Exercise aim >> Arrange everything from the start of the records down to the line containing "Zurück is located at coordinates (141, 151)." as a numbered list, omitting blank lines.

Material provided >>
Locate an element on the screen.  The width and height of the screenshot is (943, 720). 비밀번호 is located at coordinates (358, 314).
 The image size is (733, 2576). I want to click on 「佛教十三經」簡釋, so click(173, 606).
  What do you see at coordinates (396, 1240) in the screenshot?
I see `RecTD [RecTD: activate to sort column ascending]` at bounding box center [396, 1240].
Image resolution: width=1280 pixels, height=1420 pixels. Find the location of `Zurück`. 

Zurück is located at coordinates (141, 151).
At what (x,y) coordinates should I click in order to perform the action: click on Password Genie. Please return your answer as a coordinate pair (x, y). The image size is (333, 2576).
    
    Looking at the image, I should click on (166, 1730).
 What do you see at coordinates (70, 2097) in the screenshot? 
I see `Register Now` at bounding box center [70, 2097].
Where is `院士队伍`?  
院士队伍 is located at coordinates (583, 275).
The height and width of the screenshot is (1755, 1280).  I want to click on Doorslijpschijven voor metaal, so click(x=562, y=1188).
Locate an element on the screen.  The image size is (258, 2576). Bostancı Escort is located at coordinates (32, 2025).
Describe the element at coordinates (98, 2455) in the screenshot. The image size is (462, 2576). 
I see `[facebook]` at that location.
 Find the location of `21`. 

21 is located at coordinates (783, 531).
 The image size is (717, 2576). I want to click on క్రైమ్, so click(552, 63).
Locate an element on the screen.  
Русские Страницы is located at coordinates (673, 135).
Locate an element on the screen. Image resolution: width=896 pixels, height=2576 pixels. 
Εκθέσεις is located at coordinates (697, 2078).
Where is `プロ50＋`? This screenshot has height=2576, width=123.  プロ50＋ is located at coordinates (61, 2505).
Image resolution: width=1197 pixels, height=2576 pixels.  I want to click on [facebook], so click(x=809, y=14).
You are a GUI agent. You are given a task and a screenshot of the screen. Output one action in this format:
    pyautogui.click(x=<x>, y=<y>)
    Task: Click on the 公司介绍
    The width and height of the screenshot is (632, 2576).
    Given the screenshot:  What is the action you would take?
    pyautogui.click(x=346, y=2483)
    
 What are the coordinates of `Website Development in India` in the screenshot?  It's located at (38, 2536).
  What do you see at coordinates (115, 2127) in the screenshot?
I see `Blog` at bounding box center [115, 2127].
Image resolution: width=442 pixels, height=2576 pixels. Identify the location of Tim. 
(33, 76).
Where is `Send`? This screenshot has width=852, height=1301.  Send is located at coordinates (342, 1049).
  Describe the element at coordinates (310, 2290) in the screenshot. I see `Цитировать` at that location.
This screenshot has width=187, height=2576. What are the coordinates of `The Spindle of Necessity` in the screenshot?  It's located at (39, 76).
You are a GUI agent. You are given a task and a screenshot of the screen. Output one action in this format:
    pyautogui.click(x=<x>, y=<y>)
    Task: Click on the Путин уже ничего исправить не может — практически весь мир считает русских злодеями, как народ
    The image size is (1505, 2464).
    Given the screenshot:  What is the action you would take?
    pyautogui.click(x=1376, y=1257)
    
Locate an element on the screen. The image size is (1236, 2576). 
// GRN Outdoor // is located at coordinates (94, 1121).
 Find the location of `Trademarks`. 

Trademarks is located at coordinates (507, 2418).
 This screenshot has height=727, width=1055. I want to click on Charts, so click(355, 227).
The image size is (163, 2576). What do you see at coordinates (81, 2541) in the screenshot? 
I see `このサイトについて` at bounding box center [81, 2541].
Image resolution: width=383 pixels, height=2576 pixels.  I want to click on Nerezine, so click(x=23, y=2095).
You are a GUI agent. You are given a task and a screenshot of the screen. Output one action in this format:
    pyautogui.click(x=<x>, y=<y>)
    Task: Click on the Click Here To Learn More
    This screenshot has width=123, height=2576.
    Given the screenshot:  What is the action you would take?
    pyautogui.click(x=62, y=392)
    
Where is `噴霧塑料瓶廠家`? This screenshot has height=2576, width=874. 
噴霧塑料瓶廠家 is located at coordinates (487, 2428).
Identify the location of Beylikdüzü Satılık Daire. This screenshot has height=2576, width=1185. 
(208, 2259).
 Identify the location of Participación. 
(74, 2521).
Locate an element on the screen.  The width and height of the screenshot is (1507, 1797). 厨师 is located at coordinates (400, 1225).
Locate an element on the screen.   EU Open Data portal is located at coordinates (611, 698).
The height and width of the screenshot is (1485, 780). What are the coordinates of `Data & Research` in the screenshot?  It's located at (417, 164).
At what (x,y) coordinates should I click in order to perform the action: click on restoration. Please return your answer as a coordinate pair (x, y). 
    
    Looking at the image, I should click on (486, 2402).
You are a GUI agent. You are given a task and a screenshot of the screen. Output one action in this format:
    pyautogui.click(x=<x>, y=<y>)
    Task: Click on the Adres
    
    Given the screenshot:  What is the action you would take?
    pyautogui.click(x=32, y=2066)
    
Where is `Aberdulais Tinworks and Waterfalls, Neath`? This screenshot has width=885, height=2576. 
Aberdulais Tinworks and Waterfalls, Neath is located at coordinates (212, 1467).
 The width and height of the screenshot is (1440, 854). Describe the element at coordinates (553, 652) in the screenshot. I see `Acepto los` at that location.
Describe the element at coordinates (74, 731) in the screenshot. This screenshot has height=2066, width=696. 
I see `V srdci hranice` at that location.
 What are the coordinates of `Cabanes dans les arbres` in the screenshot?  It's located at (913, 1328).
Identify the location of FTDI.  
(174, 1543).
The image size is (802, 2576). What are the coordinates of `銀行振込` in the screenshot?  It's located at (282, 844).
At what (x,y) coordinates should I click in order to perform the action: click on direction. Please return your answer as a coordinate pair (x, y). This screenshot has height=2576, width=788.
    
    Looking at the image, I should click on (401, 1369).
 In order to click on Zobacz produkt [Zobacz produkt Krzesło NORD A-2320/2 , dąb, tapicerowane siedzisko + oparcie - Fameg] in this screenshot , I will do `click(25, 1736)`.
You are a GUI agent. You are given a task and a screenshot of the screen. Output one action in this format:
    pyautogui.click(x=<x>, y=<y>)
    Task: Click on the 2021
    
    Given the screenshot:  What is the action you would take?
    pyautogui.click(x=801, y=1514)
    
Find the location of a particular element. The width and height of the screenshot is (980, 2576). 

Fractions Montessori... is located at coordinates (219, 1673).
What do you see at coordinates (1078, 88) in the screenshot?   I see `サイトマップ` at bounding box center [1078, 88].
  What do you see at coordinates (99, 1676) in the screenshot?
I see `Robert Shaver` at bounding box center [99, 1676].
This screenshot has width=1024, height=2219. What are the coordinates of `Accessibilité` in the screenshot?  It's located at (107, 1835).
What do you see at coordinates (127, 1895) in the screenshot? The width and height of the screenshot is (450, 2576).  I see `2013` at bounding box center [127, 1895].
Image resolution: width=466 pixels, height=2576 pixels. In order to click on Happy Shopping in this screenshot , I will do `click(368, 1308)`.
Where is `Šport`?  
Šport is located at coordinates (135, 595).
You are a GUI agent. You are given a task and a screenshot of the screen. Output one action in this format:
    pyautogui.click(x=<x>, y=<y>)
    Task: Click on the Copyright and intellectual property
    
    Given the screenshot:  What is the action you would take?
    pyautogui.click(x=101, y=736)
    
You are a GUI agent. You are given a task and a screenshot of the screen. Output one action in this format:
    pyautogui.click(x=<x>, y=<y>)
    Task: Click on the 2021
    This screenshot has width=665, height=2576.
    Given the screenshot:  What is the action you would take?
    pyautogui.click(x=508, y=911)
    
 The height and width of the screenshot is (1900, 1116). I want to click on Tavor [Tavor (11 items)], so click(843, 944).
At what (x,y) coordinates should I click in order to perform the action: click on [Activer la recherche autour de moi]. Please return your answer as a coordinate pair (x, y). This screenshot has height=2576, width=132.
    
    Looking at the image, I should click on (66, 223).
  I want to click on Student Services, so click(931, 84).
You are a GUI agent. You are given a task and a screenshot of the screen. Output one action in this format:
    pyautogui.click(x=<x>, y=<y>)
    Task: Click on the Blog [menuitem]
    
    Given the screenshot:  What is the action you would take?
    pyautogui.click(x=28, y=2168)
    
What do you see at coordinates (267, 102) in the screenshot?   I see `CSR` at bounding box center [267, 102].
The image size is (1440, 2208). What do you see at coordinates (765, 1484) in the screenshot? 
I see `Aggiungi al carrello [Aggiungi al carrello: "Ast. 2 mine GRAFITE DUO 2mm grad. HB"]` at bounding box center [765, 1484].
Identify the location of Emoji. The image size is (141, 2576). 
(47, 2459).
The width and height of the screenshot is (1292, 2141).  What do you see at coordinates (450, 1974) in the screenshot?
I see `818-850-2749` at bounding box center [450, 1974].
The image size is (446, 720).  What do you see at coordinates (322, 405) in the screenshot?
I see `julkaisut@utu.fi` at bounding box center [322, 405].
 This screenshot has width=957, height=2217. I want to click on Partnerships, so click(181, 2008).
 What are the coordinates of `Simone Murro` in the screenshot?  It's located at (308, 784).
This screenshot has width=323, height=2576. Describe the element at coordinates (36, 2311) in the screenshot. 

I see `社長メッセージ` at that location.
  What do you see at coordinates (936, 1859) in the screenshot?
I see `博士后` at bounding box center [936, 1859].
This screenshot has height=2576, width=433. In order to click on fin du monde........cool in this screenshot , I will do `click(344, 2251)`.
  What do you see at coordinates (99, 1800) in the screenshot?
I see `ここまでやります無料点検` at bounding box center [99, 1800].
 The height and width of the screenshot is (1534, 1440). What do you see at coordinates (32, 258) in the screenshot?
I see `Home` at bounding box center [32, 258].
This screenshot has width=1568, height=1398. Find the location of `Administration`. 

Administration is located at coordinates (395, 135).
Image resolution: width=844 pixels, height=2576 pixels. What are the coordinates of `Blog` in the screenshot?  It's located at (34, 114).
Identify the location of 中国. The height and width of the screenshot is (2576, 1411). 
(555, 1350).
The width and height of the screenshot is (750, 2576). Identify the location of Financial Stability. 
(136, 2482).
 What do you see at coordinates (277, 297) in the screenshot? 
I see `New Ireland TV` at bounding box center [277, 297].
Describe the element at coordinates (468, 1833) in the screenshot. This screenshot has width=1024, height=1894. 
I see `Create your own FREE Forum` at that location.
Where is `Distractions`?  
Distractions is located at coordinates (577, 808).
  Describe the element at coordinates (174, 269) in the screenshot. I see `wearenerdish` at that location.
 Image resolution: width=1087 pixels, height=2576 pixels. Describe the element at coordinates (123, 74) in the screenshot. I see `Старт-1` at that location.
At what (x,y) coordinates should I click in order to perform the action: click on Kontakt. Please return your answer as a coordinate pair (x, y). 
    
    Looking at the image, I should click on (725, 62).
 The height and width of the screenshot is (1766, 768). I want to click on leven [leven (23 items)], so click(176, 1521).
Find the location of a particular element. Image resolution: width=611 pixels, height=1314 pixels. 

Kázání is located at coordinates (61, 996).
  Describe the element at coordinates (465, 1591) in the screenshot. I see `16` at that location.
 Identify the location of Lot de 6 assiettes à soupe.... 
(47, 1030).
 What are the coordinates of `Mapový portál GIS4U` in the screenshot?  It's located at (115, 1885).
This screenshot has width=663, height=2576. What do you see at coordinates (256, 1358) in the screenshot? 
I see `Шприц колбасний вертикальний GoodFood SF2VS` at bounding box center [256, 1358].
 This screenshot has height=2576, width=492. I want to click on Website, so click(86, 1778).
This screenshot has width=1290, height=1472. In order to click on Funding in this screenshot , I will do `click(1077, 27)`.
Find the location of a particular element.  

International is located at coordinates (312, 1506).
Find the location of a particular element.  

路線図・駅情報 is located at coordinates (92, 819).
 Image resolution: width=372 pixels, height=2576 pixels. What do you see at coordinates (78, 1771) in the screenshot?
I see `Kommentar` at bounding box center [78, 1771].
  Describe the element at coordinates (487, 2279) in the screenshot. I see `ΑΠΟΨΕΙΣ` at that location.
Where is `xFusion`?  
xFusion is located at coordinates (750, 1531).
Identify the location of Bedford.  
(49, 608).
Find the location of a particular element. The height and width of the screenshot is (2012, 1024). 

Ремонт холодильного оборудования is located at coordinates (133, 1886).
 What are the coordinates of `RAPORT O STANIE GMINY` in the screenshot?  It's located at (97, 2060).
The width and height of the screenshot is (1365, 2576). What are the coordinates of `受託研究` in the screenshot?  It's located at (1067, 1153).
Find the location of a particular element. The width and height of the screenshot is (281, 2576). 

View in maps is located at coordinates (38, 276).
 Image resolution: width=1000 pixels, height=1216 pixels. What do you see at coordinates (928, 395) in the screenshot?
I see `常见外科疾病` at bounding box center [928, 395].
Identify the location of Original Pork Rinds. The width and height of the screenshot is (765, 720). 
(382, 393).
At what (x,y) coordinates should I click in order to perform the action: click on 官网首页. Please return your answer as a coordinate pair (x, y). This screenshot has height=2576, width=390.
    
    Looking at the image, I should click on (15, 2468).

Final result >>
1. Locate an element on the screen.  The width and height of the screenshot is (943, 720). 비밀번호 is located at coordinates (358, 314).
2.  The image size is (733, 2576). I want to click on 「佛教十三經」簡釋, so click(173, 606).
3.   What do you see at coordinates (396, 1240) in the screenshot?
4. I see `RecTD [RecTD: activate to sort column ascending]` at bounding box center [396, 1240].
5. Image resolution: width=1280 pixels, height=1420 pixels. Find the location of `Zurück`. 
6. Zurück is located at coordinates (141, 151).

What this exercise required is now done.